[[ GIVEN TEXT, beginning ]]

Het Loo Palace - Garden

Garden

The "Great Garden" lies privately behind. This Dutch Baroque Garden, when miscalled the "Versailles of Holland" serves to show more differences than similarities, still within the Baroque general formula established by André Le Nôtre: perfect symmetry, axial layout with radiating gravel walks, parterres with fountains, basins and statues. The garden as it appears in the engraving (illustration) was designed by Le Nôtre's nephew, Claude Desgotz. In his military and diplomatic career, William of Orange was the European opponent of Louis XIV, the commander of the combined forces countering those of absolute power and Roman Catholicism. André Le Nôtre's main axis at Versailles, continued by the canal, runs up to the horizon. Daniel Marot and Desgotz's Het Loo garden does not dominate the landscape as Louis' German imitators do, though in his idealized plan (engraving, left), Desgotz extends the axis. The main garden, with conservative rectangular beds instead of more elaborately shaped ones, is an enclosed space surrounded by raised walks, as a Renaissance garden might be, tucked into the woods for private enjoyment, the garden not of a king but of a stadhouder. At its far end a shaded crosswalk of trees disguised the central vista. The orange trees set out in wooden boxes and wintered in an Orangery, which were a feature of all gardens, did double duty for the House of Orange-Nassau.

[[ GIVEN TEXT, end ]]
[[ SUPPLIED DATA, beginning ]]

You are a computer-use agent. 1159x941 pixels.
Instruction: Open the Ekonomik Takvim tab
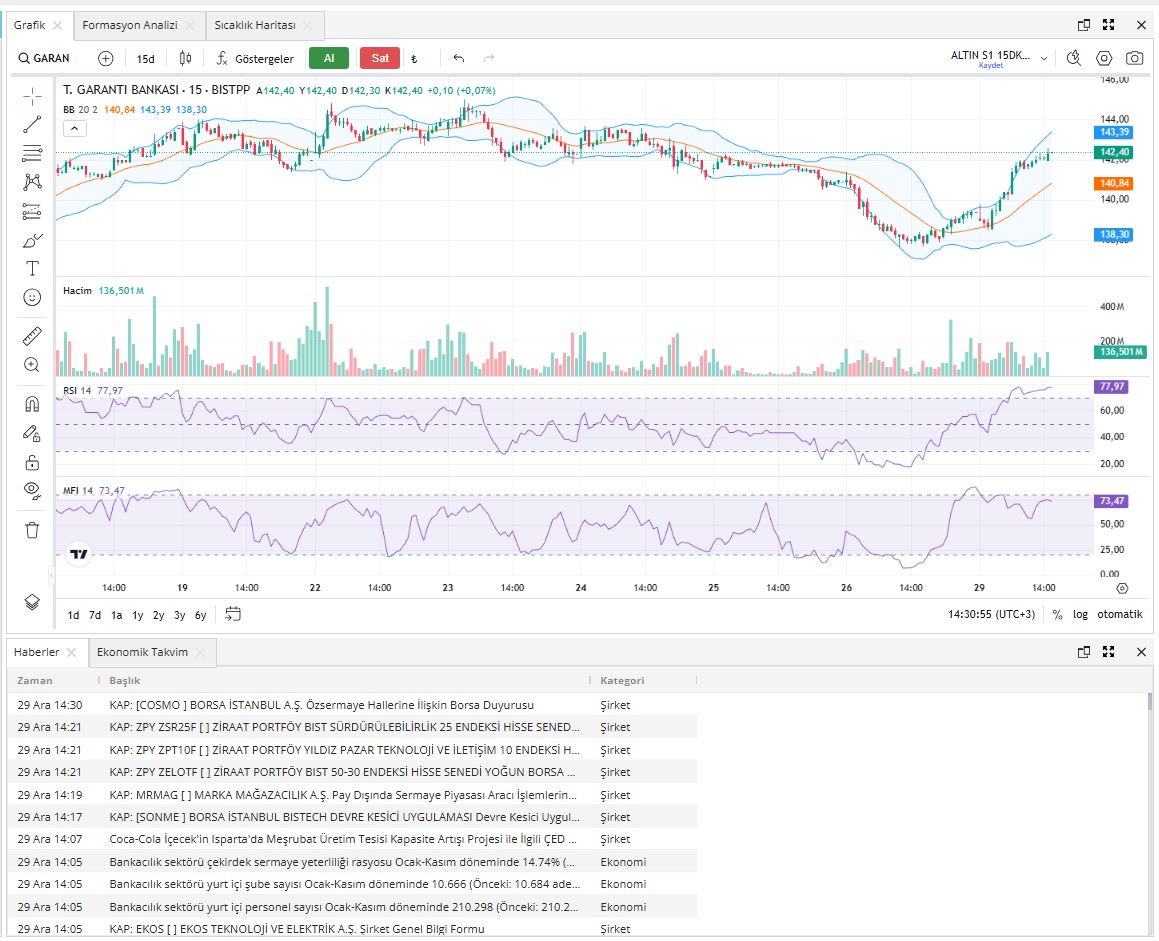(x=143, y=652)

[[ SUPPLIED DATA, end ]]

[EXERCISE INSTRUCTIONS]
[A] Answer these from the text on the Het Loo garden:
(i) Who designed the garden as it appears in the engraving?
(ii) What shape are the beds in the main garden?
(iii) Where were the orange trees wintered?
[B] Carry the text on the Het Loo garden forward from its final sentence.
The data isn't needed here.

[RESULTS FOR EACH TASK]
[A]
(i) Claude Desgotz, André Le Nôtre's nephew.
(ii) Rectangular.
(iii) In an Orangery.

[B]
Outside the garden there are a few straight scenic avenues, for following the hunt in a carriage, or purely for the vista afforded by an avenue. Few of the "green rooms" cut into the woodlands in imitation of the cabinets de verdure of Versailles that are shown in the engraving actually got executed at Het Loo.

The patron of the Sun King's garden was Apollo. Peter the Great would opt for Samson, springing the jaws of Sweden's heraldic lion. William opted for Hercules.

In the 18th century, William III’s baroque garden as seen in the engraving was swept away for a landscape park in the English taste.